=== Section Start ===
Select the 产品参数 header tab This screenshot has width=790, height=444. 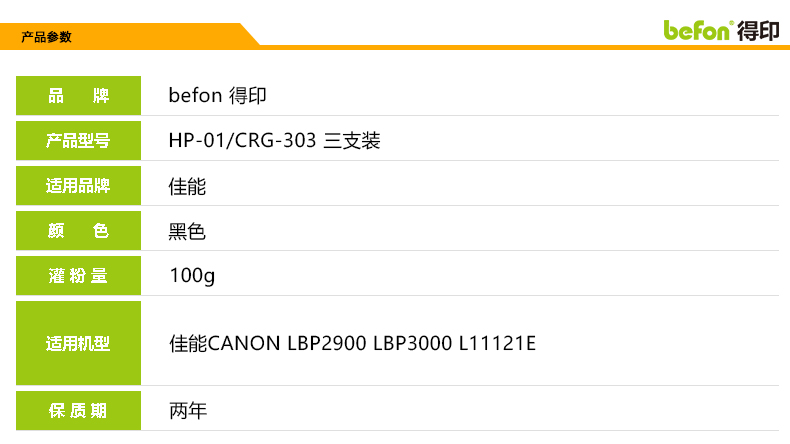click(47, 37)
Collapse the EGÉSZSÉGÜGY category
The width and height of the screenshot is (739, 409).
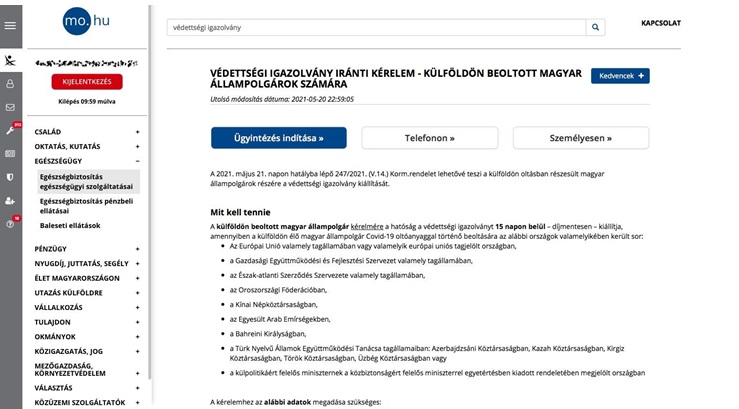click(x=137, y=160)
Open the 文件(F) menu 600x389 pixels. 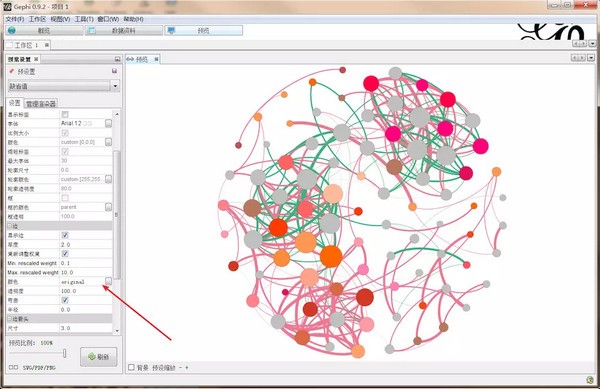15,19
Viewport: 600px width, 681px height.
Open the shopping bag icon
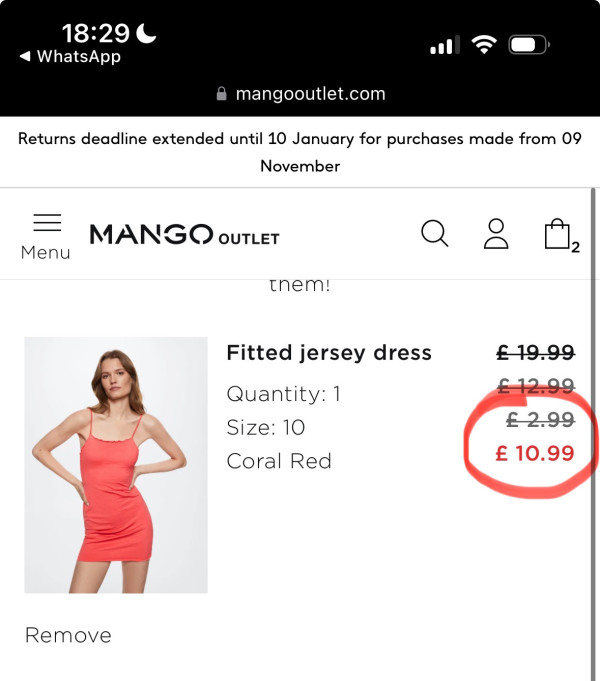[x=557, y=235]
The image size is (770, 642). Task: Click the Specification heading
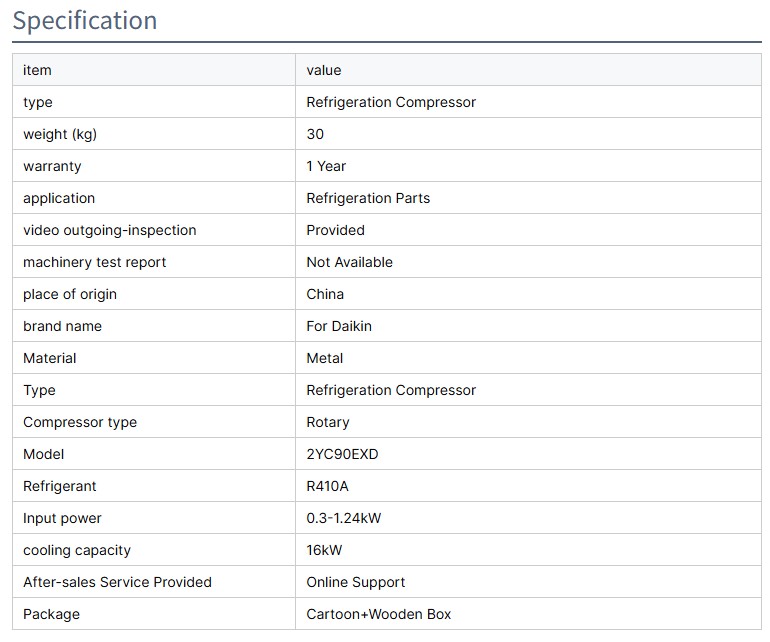coord(85,21)
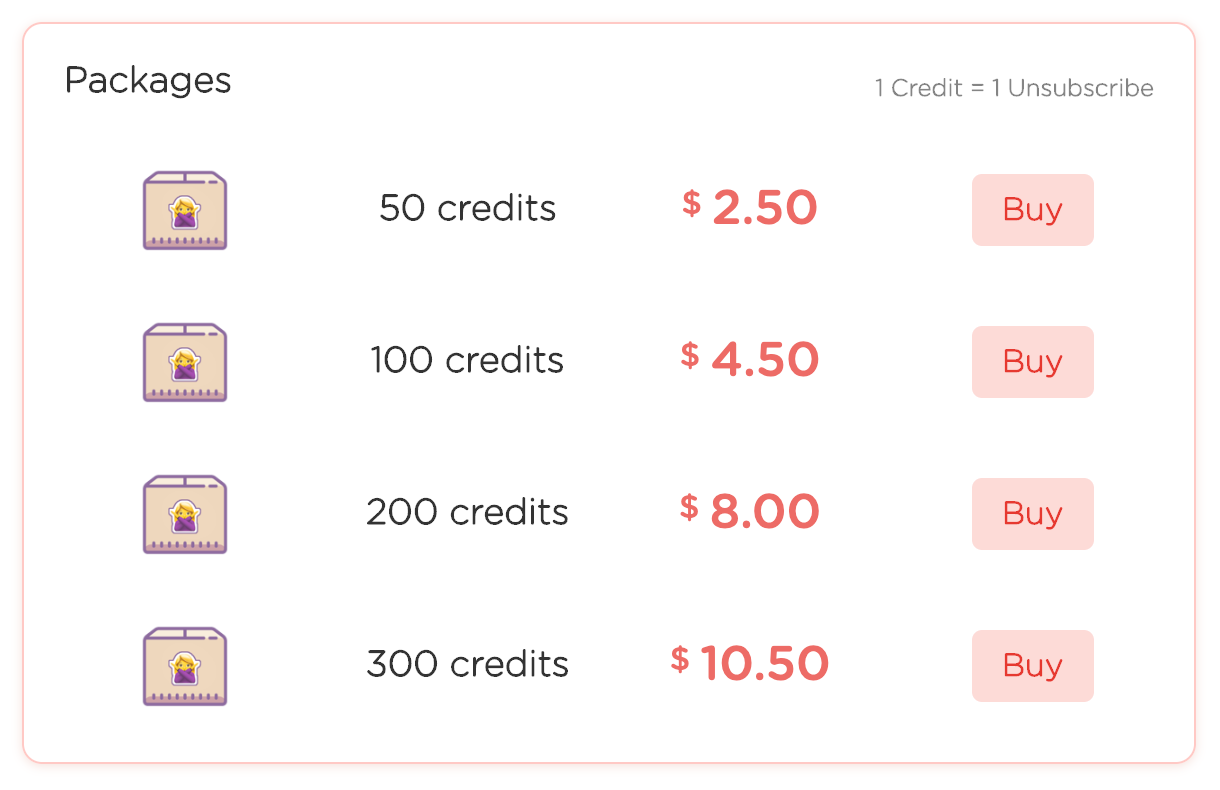Screen dimensions: 1220x790
Task: Buy the 100 credits package
Action: (1032, 362)
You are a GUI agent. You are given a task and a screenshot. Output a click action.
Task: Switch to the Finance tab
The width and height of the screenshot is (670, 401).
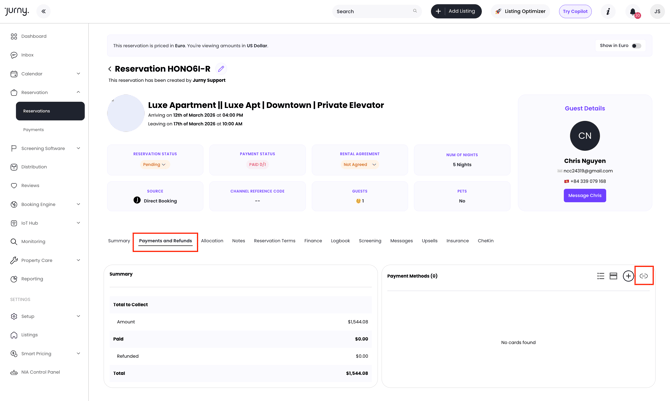pyautogui.click(x=313, y=241)
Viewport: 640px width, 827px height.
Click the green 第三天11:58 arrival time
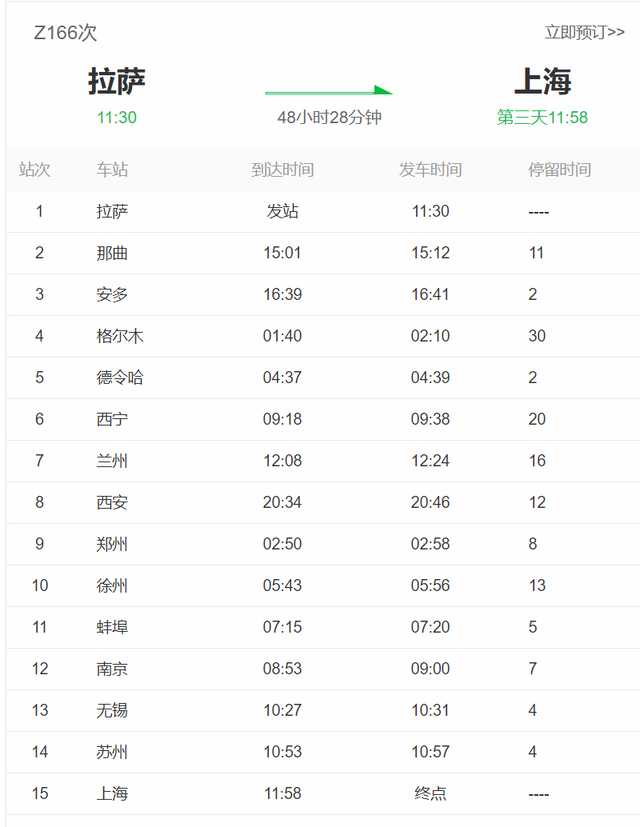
=== Section End ===
Task instructions:
Beginning with the line that contains "The image size", write out every line through the last one in the records, exactly and without pictures.

Solution to the problem:
The image size is (770, 642). Task: Click the Specification heading
coord(85,21)
Screen dimensions: 1220x790
Task: Buy the 100 credits package
Action: (1032, 362)
You are a GUI agent. You are given a task and a screenshot. Output a click action.
Task: Switch to the Finance tab
The width and height of the screenshot is (670, 401).
pyautogui.click(x=313, y=241)
Viewport: 640px width, 827px height.
Click the green 第三天11:58 arrival time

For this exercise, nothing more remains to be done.